Modified Bacteria Could Cure a Fatal Genetic Disorder Found in Infants
This strain of E. coli would actually make people healthier.
A Healing Bacterium
Bacteria are often maligned as the cause of illnesses. However, one biopharmaceutical company has found a new way for bacteria to have a positive impact on our health — they’ve engineered a strain of E. coli bacteria that could be used to treat metabolism disorders caused by ammonia accumulation.
Massachusetts-based pharmacy startup Synlogic creates novel medicines based on synthetic biology. Last year, they completed a patent application for a strain of genetically altered bacteria they say has an insatiable appetite for ammonia, a compound that forms naturally in the body, which it can then convert into the harmless amino acid arginine.

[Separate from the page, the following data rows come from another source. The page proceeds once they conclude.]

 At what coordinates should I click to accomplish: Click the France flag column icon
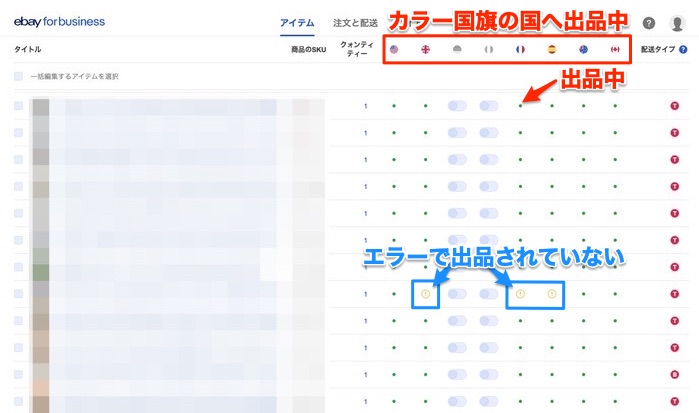click(520, 49)
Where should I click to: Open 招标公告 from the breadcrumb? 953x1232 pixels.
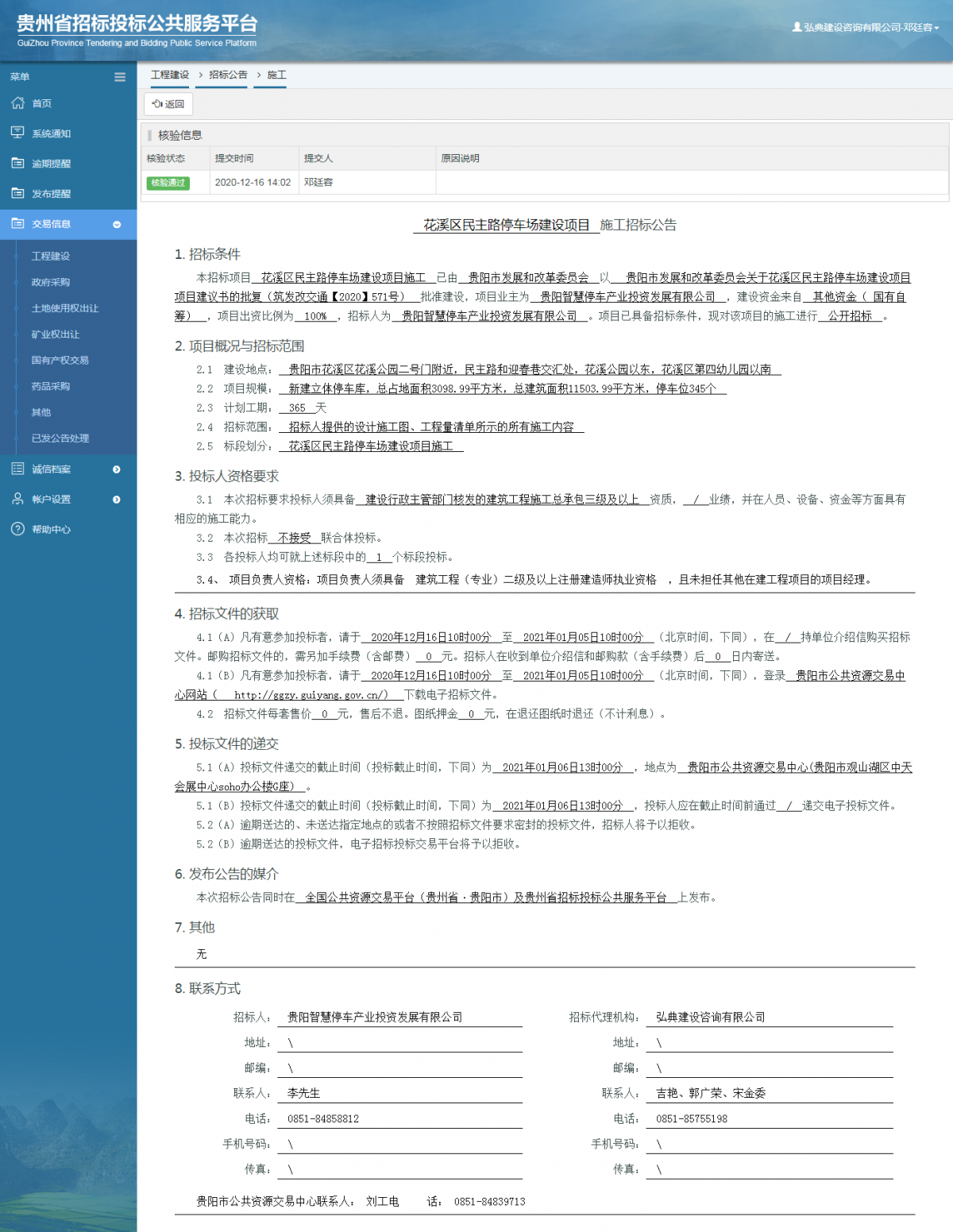226,75
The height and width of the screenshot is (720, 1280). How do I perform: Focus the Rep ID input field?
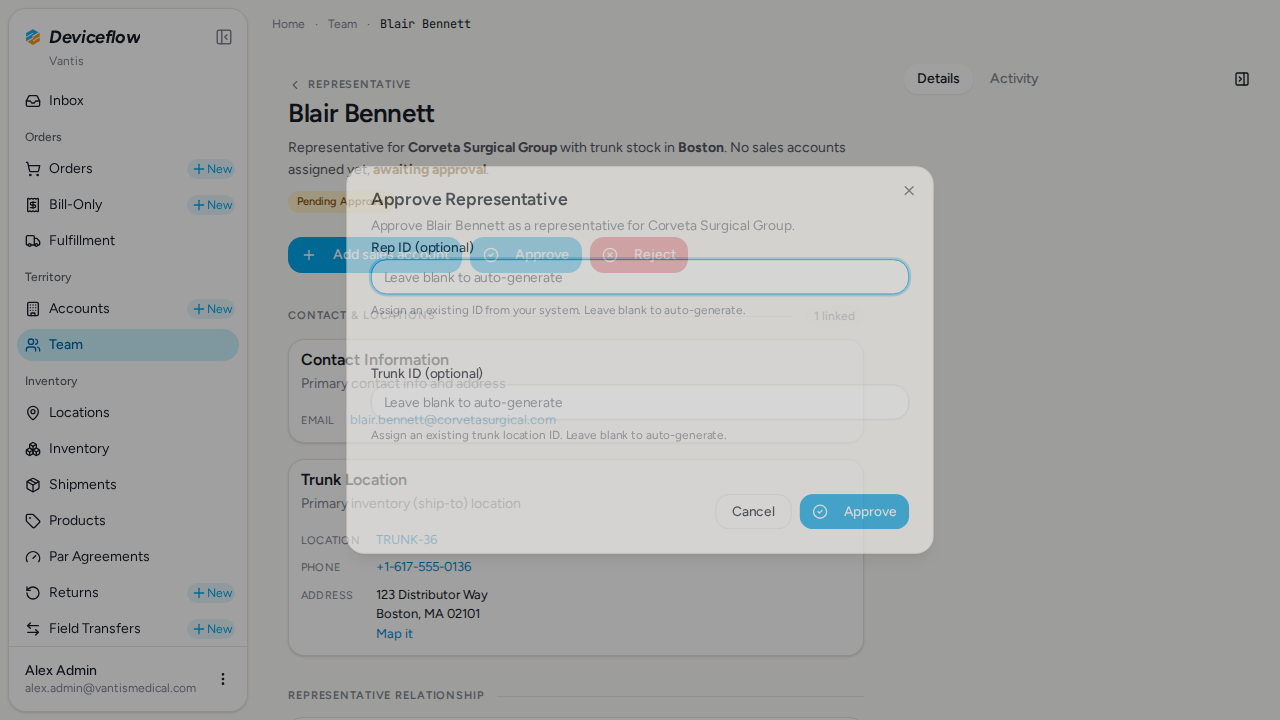640,277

Ammonia is usually converted by the liver into urea, which is then expelled through urination, but people with conditions like urea cycle disorders (UCDs) and hepatic encephalopathy cannot efficiently convert ammonia into urea. Estimates show UCDs as a potential cause of up to 20 percent of Sudden Infant Death Syndrome (SIDS) cases, and the body’s inability to properly process ammonia can cause both adults and children to develop dangerous, potentially fatal complications.
Synlogic’s reprogrammed bacterial strains could be the solution to this problem — all patients would need to do is ingest a pill packed with 100 billion of the modified bacteria to build an army of ammonia-gobbling bacteria in their guts. Testing on human volunteers is expected to begin next year.
How Would You Like Your Organism?
Synlogic’s innovation is one of the many recent developments to make custom-designed organisms. In fact, in the last couple of decades, our ability to modify genes has grown by leaps and bounds to the point where it’s now a fairly simple process.
The ability to remove and add DNA to organisms has brought forth a generation of creatures with improved qualities. In medicine, another Massachusetts startup is developing cancer treatment from reprogrammed salmonella bacteria, while genetically-modified adenoviruses have shown promise in cancer treatment. Customized organisms are making it big in other industries as well, with modified plant derivatives found in hygiene products, textiles, and food.
Still, the power that genetic modification puts in the hands of people is controversial. Matters of ethics and safety are of primary concern, but through continued research, these could soon be worked out. At the end of the day, technology like genetic modification has at its heart the goal of improving human lives.